PROBLEM TO SOLVE » Please output only the lines that begin at the line with "This screenshot has" and run through the end of the entries below, exactly as written. Drop all pictures.

Saved entries
···
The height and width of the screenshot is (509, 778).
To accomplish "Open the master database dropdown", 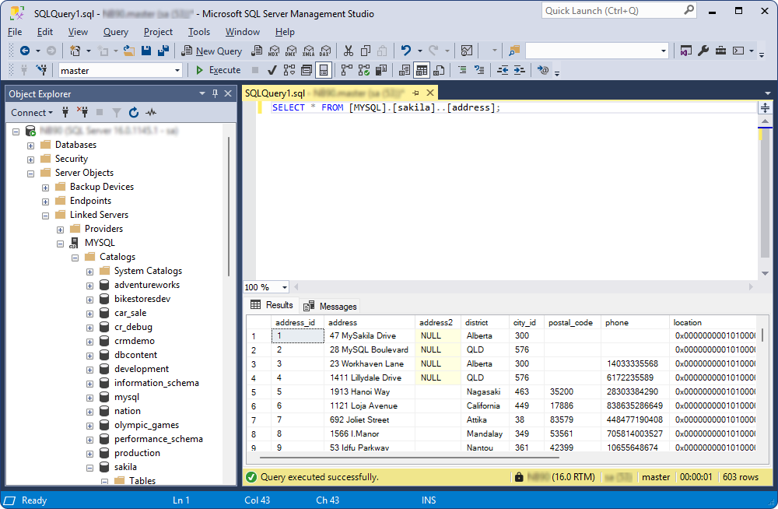I will 177,70.
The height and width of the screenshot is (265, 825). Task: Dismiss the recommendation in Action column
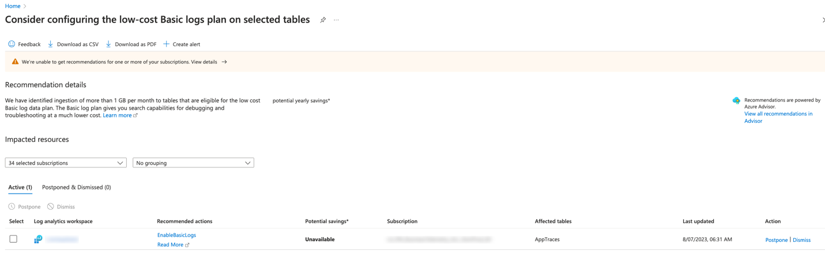(x=801, y=240)
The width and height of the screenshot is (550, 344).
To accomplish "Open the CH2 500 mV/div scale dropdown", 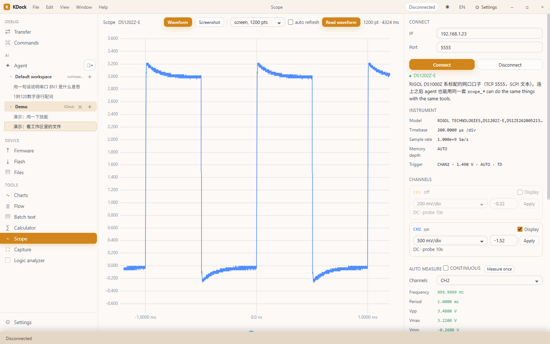I will pos(450,241).
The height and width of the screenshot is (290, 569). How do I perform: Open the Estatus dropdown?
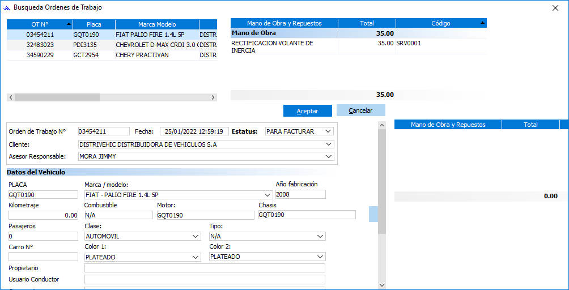pos(328,131)
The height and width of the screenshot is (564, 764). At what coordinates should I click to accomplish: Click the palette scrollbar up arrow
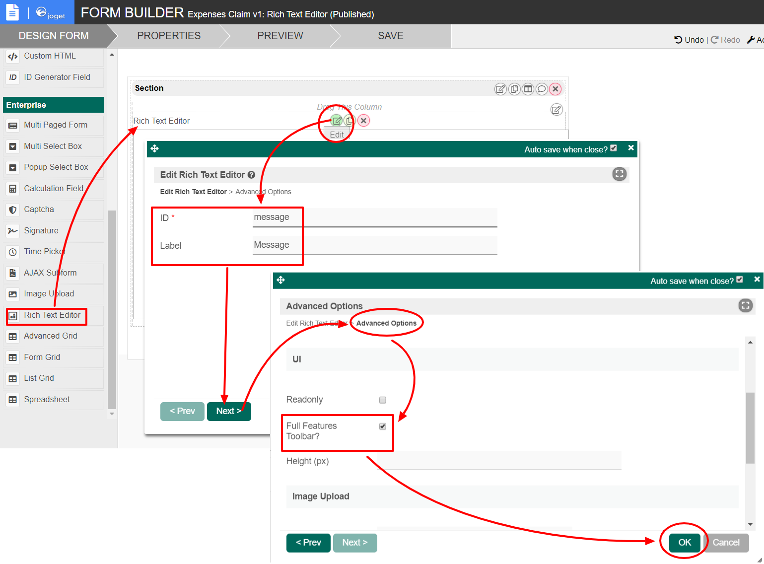(112, 55)
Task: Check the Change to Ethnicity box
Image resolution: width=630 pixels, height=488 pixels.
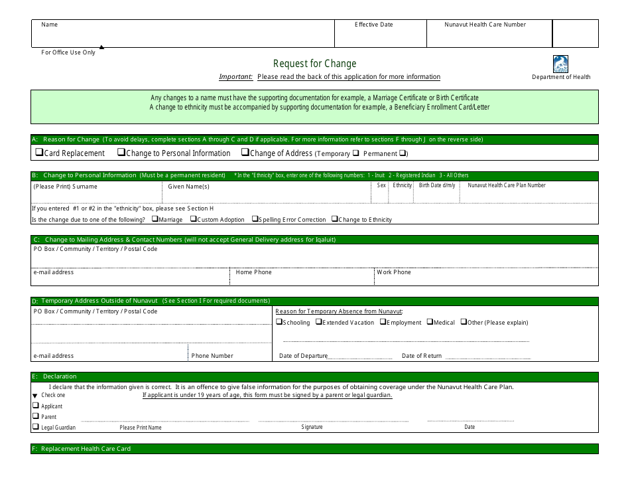Action: (335, 219)
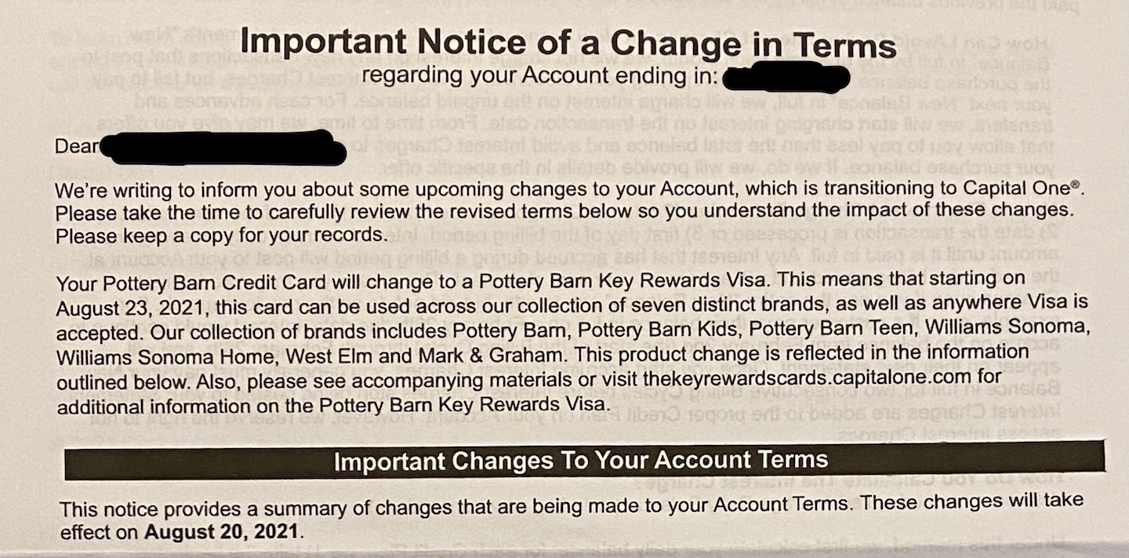Click the "Important Notice of a Change in Terms" heading

click(568, 43)
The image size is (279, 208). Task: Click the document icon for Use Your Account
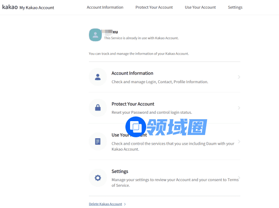coord(98,141)
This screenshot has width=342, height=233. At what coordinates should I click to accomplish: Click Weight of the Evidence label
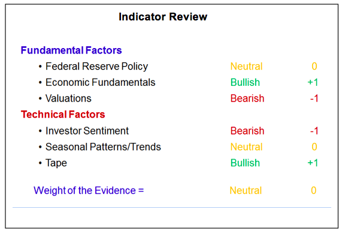[89, 190]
···
WRITTEN SOLUTION »
This screenshot has width=342, height=233. At what coordinates should I click to accomplish: Click Weight of the Evidence label
[89, 190]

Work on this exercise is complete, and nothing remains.